● Your instructions
Word for word, restate the records that appear below.

● Source material
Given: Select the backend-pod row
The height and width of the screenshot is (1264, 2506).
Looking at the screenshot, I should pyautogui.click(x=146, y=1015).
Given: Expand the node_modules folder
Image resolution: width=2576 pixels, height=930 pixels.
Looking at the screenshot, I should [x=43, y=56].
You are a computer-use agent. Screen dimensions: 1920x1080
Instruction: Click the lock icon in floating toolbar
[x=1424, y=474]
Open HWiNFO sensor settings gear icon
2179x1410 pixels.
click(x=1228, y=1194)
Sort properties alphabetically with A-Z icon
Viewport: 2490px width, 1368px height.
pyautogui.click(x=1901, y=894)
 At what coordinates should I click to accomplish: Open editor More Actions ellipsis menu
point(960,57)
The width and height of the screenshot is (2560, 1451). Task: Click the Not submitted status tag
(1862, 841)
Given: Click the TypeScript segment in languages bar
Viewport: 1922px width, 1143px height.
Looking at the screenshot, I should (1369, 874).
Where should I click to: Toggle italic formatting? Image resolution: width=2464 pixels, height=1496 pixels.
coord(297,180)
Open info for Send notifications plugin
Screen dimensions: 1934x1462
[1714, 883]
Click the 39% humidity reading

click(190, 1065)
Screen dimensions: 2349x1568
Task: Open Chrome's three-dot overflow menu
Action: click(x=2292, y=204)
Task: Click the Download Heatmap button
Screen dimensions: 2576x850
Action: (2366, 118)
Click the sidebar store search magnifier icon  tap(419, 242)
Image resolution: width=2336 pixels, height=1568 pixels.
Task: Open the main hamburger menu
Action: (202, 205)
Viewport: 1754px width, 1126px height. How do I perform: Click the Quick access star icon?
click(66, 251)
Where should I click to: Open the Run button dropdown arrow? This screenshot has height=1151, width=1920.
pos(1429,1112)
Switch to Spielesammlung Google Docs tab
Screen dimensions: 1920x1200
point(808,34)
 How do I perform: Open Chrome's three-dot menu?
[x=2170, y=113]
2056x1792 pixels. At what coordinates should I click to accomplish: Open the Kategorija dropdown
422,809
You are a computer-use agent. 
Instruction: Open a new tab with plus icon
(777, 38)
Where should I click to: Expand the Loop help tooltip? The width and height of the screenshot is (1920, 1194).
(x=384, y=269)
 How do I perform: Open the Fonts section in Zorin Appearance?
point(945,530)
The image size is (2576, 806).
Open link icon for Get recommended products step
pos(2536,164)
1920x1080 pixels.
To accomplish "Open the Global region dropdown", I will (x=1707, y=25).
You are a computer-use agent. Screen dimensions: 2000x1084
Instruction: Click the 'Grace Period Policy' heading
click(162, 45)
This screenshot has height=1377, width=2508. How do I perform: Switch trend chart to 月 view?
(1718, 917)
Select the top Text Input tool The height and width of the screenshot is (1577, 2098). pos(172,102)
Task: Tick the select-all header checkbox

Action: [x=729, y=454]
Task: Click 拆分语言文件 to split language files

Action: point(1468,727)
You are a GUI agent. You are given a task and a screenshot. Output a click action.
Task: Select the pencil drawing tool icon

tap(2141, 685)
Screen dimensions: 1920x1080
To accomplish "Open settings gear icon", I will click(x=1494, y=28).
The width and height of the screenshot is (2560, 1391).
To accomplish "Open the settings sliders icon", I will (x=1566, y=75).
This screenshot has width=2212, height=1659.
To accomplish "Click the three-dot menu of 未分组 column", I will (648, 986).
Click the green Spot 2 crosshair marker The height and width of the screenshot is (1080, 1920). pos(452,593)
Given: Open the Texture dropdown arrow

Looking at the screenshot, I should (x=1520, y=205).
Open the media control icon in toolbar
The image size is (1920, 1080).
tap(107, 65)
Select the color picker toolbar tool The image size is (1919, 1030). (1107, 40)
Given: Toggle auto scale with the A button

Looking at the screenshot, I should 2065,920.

● Output for this task
Given: Select the backend-pod row
The height and width of the screenshot is (1264, 2506).
Looking at the screenshot, I should pyautogui.click(x=146, y=1015).
Given: Expand the node_modules folder
Image resolution: width=2576 pixels, height=930 pixels.
Looking at the screenshot, I should [x=43, y=56].
You are a computer-use agent. Screen dimensions: 1920x1080
Instruction: Click the lock icon in floating toolbar
[x=1424, y=474]
Open HWiNFO sensor settings gear icon
2179x1410 pixels.
click(x=1228, y=1194)
Sort properties alphabetically with A-Z icon
Viewport: 2490px width, 1368px height.
pyautogui.click(x=1901, y=894)
 At what coordinates should I click to accomplish: Open editor More Actions ellipsis menu
point(960,57)
The width and height of the screenshot is (2560, 1451). Task: Click the Not submitted status tag
(1862, 841)
Given: Click the TypeScript segment in languages bar
Viewport: 1922px width, 1143px height.
Looking at the screenshot, I should (1369, 874).
Where should I click to: Toggle italic formatting? Image resolution: width=2464 pixels, height=1496 pixels.
coord(297,180)
Open info for Send notifications plugin
Screen dimensions: 1934x1462
[1714, 883]
Click the 39% humidity reading

click(190, 1065)
Screen dimensions: 2349x1568
Task: Open Chrome's three-dot overflow menu
Action: click(x=2292, y=204)
Task: Click the Download Heatmap button
Screen dimensions: 2576x850
Action: (2366, 118)
Click the sidebar store search magnifier icon  tap(419, 242)
Image resolution: width=2336 pixels, height=1568 pixels.
Task: Open the main hamburger menu
Action: (202, 205)
Viewport: 1754px width, 1126px height. How do I perform: Click the Quick access star icon?
click(66, 251)
Where should I click to: Open the Run button dropdown arrow? This screenshot has height=1151, width=1920.
pos(1429,1112)
Switch to Spielesammlung Google Docs tab
Screen dimensions: 1920x1200
point(808,34)
 How do I perform: Open Chrome's three-dot menu?
[x=2170, y=113]
2056x1792 pixels. At what coordinates should I click to accomplish: Open the Kategorija dropdown
422,809
You are a computer-use agent. 
Instruction: Open a new tab with plus icon
(777, 38)
Where should I click to: Expand the Loop help tooltip? The width and height of the screenshot is (1920, 1194).
(x=384, y=269)
 How do I perform: Open the Fonts section in Zorin Appearance?
point(945,530)
The image size is (2576, 806).
Open link icon for Get recommended products step
pos(2536,164)
1920x1080 pixels.
To accomplish "Open the Global region dropdown", I will (x=1707, y=25).
You are a computer-use agent. Screen dimensions: 2000x1084
Instruction: Click the 'Grace Period Policy' heading
click(162, 45)
This screenshot has height=1377, width=2508. How do I perform: Switch trend chart to 月 view?
(1718, 917)
Select the top Text Input tool The height and width of the screenshot is (1577, 2098). pos(172,102)
Task: Tick the select-all header checkbox

Action: [x=729, y=454]
Task: Click 拆分语言文件 to split language files

Action: point(1468,727)
You are a GUI agent. You are given a task and a screenshot. Output a click action.
Task: Select the pencil drawing tool icon

tap(2141, 685)
Screen dimensions: 1920x1080
To accomplish "Open settings gear icon", I will click(x=1494, y=28).
The width and height of the screenshot is (2560, 1391).
To accomplish "Open the settings sliders icon", I will (x=1566, y=75).
This screenshot has width=2212, height=1659.
To accomplish "Click the three-dot menu of 未分组 column", I will (648, 986).
Click the green Spot 2 crosshair marker The height and width of the screenshot is (1080, 1920). pos(452,593)
Given: Open the Texture dropdown arrow

Looking at the screenshot, I should (x=1520, y=205).
Open the media control icon in toolbar
The image size is (1920, 1080).
tap(107, 65)
Select the color picker toolbar tool The image size is (1919, 1030). (1107, 40)
Given: Toggle auto scale with the A button

Looking at the screenshot, I should 2065,920.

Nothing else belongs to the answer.